A Multisource Approach to Improving Epidemiologic Estimates: Application to Global B-Cell Malignancies

1Exponent, Health Sciences Practice, New York, NY 10170, USA
2Exponent, Health Sciences Practice, Alexandria, VA 22314, USA
3Exponent, Health Sciences Practice, Bellevue, WA 98007, USA

Received 16 October 2012; Accepted 31 October 2012

Academic Editors: H.-W. Lo, R. Nahta, and K. Sonoda

Copyright © 2012 Meghan E. Mitchell et al. This is an open access article distributed under the Creative Commons Attribution License, which permits unrestricted use, distribution, and reproduction in any medium, provided the original work is properly cited.

Abstract

The compilation of comprehensive, worldwide epidemiologic data can inform hypotheses on cancer etiology and guide future drug development.
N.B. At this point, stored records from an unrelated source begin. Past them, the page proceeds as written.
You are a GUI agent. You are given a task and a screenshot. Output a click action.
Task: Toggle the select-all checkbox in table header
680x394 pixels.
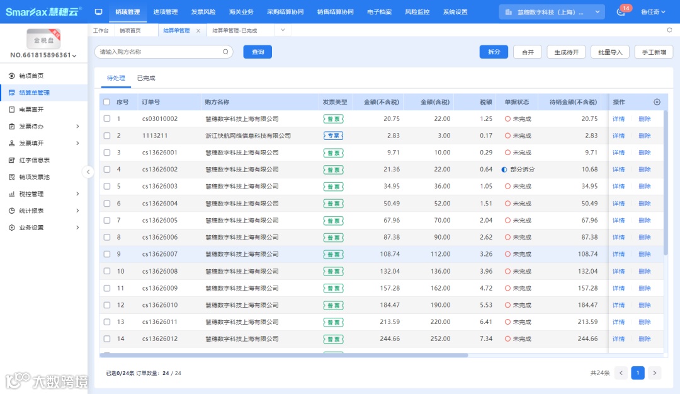tap(106, 102)
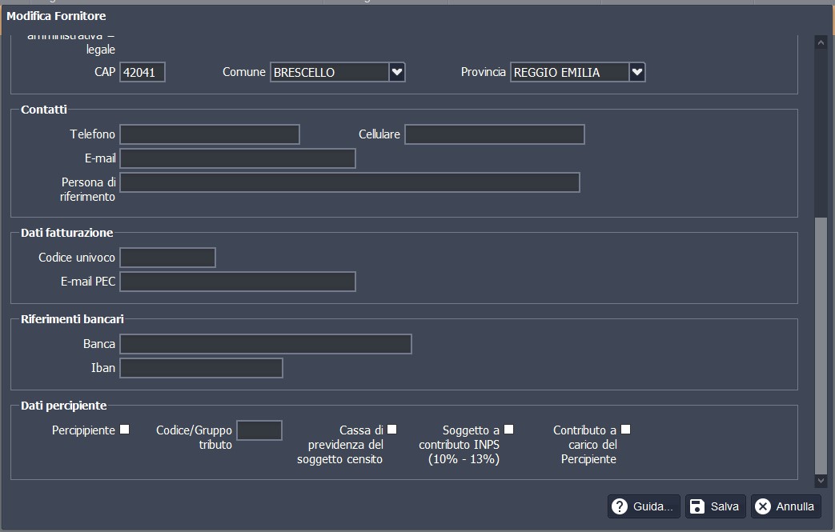Focus the Telefono input field
This screenshot has width=835, height=532.
(210, 134)
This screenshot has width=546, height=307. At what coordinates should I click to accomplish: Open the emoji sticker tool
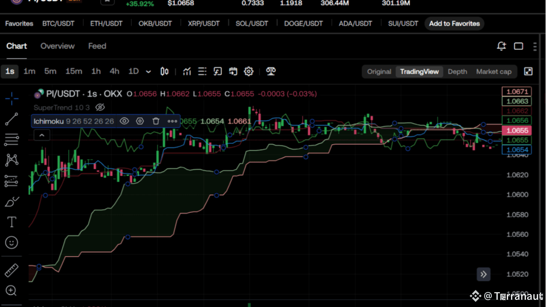[12, 243]
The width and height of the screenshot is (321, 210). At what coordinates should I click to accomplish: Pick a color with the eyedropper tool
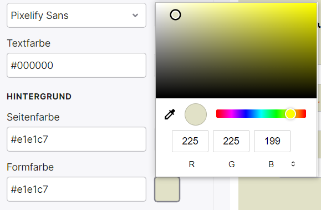point(170,114)
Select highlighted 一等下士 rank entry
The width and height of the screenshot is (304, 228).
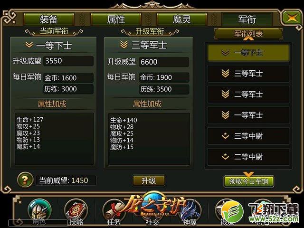coord(248,53)
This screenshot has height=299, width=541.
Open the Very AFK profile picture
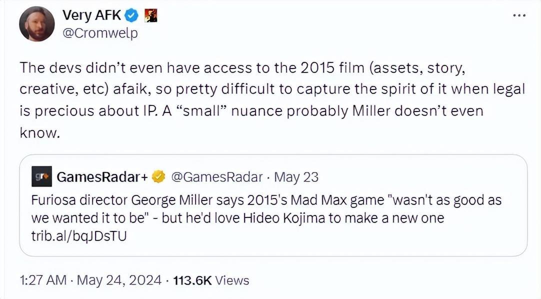(37, 25)
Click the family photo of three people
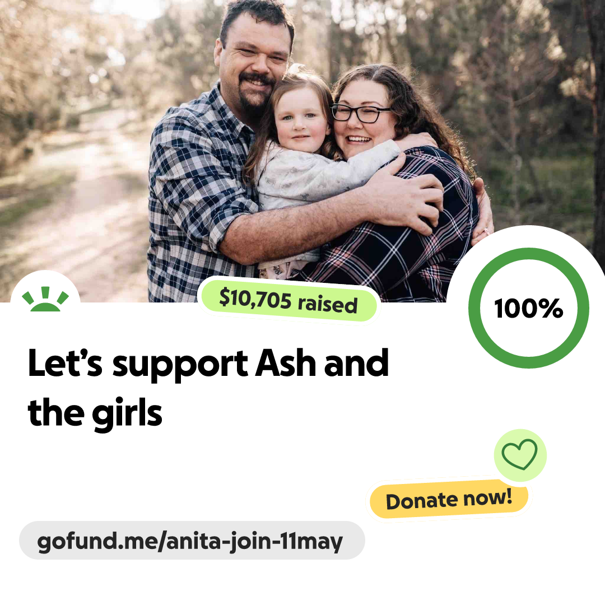This screenshot has width=605, height=605. point(303,151)
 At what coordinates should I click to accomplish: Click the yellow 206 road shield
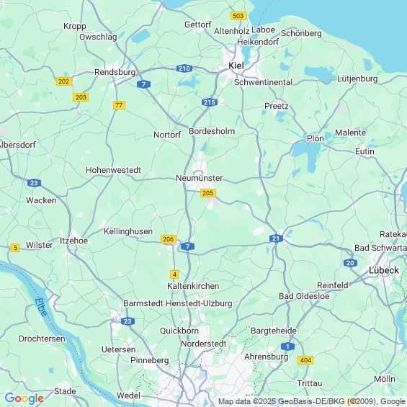pos(169,239)
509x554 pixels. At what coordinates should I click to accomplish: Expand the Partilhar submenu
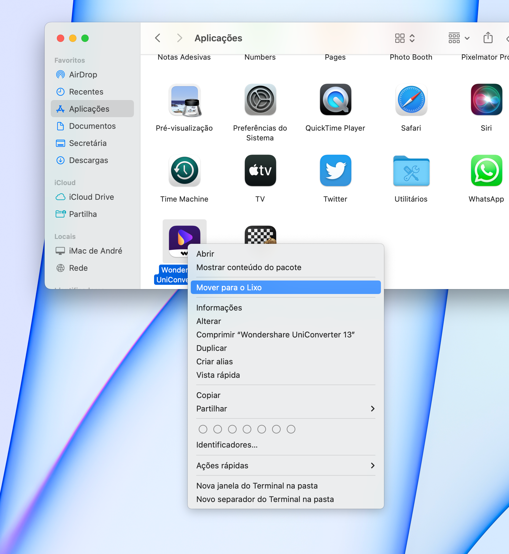286,409
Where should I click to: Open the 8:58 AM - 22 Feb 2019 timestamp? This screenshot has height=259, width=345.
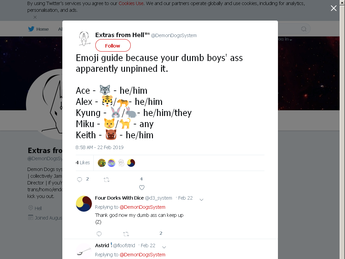[99, 147]
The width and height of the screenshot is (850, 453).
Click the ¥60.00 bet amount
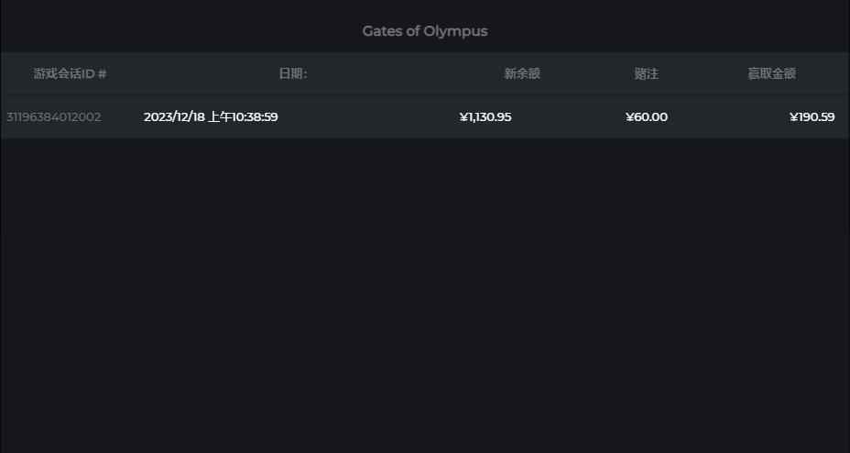[647, 117]
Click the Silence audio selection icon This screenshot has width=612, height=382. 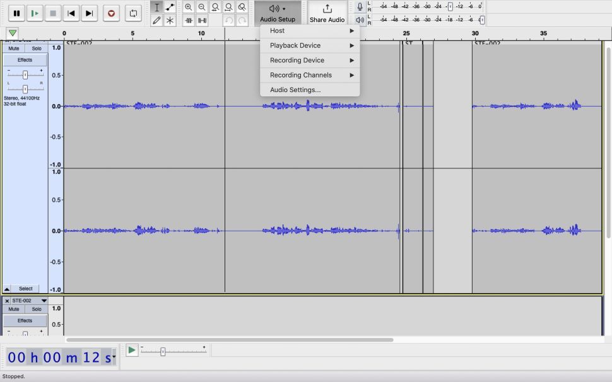click(x=202, y=20)
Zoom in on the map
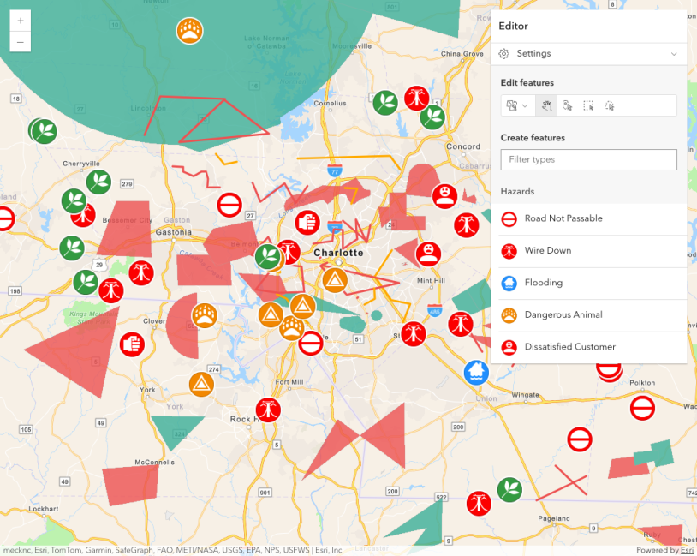The height and width of the screenshot is (556, 697). pyautogui.click(x=21, y=21)
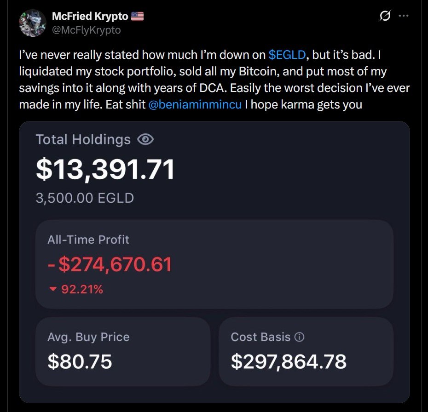Toggle the Total Holdings eye visibility icon
428x412 pixels.
coord(145,139)
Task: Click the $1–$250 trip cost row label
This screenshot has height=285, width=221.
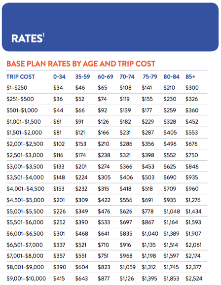Action: tap(17, 88)
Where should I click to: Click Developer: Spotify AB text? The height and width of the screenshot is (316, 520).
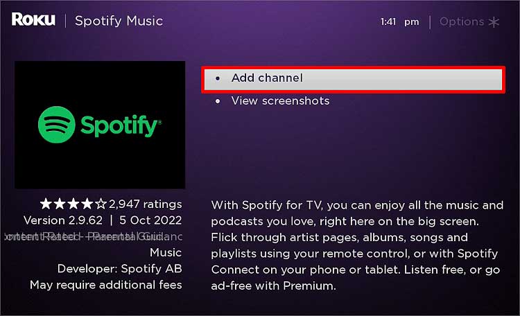(x=119, y=269)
These statistics are reported by a multitude of sources using varying methods; thus, compiling a complete database of these statistics is a challenge. To this end, this paper examined the usefulness of a novel, multisource approach—extracting data from the peer-reviewed literature, online reports, and query systems from cancer registries and health agencies and directly contacting cancer registry personnel—for building a comprehensive, multinational epidemiologic cancer database. The major B-cell malignancies were chosen as the cancer subtype to test this approach largely because their epidemiology has not been well characterized in the peer-reviewed literature. We found that a multisource approach yields a more comprehensive epidemiologic database than what would have been possible with the use of literature searches alone. In addition, our paper revealed that cancer registries vary considerably in their methodology, comprehensiveness, and ability to gather information on specific B-cell malignancy subtypes. Collectively, this paper demonstrates the feasibility and value of a multisource approach to gathering epidemiologic data.